As my family and I enter the holiday season, I struggle to feel the usual joy. My thoughts are with the Central American families who have fled blood-curdling violence in their home countries only to face lockdown detention upon arriving in the United States.
At the University of Texas School of Law’s Immigration Clinic, my students and I represent Central American children and mothers seeking asylum. We know that many will be unable to share a hug, a prayer or a family meal with loved ones for the holidays, because they will be held in immigration jails.
This country can and should live up to its well-earned reputation for offering compassion and refuge. Rather than detaining Central American families, the Department of Homeland Security should quickly process and release them at the border, placing them before the immigration courts to pursue asylum.
Sadly, the federal government has taken the opposite approach.
Although overall numbers of unlawful border crossings are at historic lows and net migration from Mexico is now negative, the number of asylum-seeking children and families from Central America has increased. There is a simple explanation — the human rights situation in Guatemala, Honduras and El Salvador is awful.
The region has some of the highest murder rates in the world, and domestic violence and targeted gang attacks are rampant. Based on this danger, many arriving Central American families have valid asylum-related claims under U.S. law. However, they must present their cases before immigration authorities to receive protection.
What defies comprehension is the government’s treatment of the families. Beginning in 2014, the federal government chose to treat these families as a threat that requires a law enforcement response, including widespread immigration detention.
The policy deems women, children and other recent border crossers to be priority targets for law enforcement to the same degree as people who have committed violent crimes. The same misplaced fears that have recently begun to poison the discussion around vulnerable Syrian refugees have already tainted the treatment of Central American mothers and children.
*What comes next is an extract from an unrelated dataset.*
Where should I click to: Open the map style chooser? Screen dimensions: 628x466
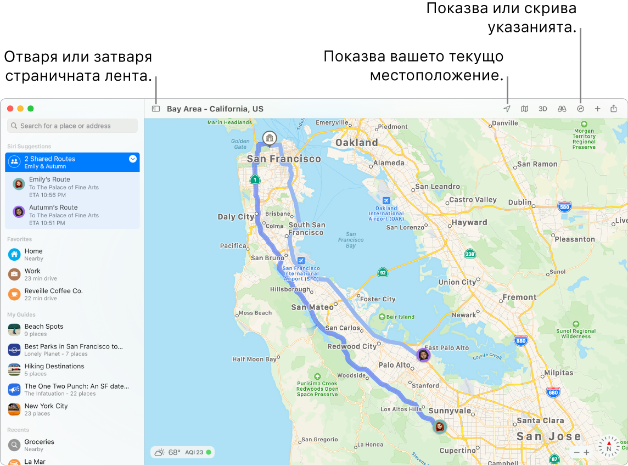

Our experience with dozens of Central American families shows that detention is unnecessary and causes unacceptable harm. For example, one 18-year-old Guatemalan mother suffered domestic violence and fled to the United States with her 2-year-old son because she could not obtain help at home. They were sent to the 2,400-person Dilley detention center for almost a month, suffering a severe emotional toll.
Like many in detention, the mother and son have close family members living in the United States and were eventually released to family to await their asylum hearings. Even then, the Department of Homeland Security insisted on placing an electronic monitoring device on the mother to track her whereabouts.
Families such as this one present no danger or flight risk because they have strong incentives to attend their hearings in order to obtain asylum protection. Detention serves no purpose and is actually counterproductive.
Although vast resources are directed to enforcement, funding is not available for the immigration courts to adjudicate the resulting backlog of cases brought into the system, leading to inefficient and unjust delays.
One case involving a threatened Honduran journalist who arrived in 2013, for example, is not scheduled for an initial hearing until November 2019. Meanwhile, this asylum seeker is separated from his wife and daughter in Honduras, and his anxiety and fear recently led him to suffer a heart attack.
Our country is better than this.
Asylum-seeking families should be released to reside with relatives while they attend hearings before the immigration courts in their area on a timeline that is neither unduly delayed nor rushed. The families should receive support through intensive non-profit case management services.
They should also be connected to legal representation if they cannot afford it. Research suggests that such services will allow them to effectively present their asylum claims and ensure participation throughout the process.
These are beautiful, sad, scared children. These are mothers who are desperate to protect and care for their babies. This holiday season they are praying for support, not detention. It is a gift that we ought to be giving them.
Denise Gilman is a clinical professor of law and the director of the immigration clinic at The University of Texas at Austin.
A version of this op-ed appeared in the Houston Chronicle.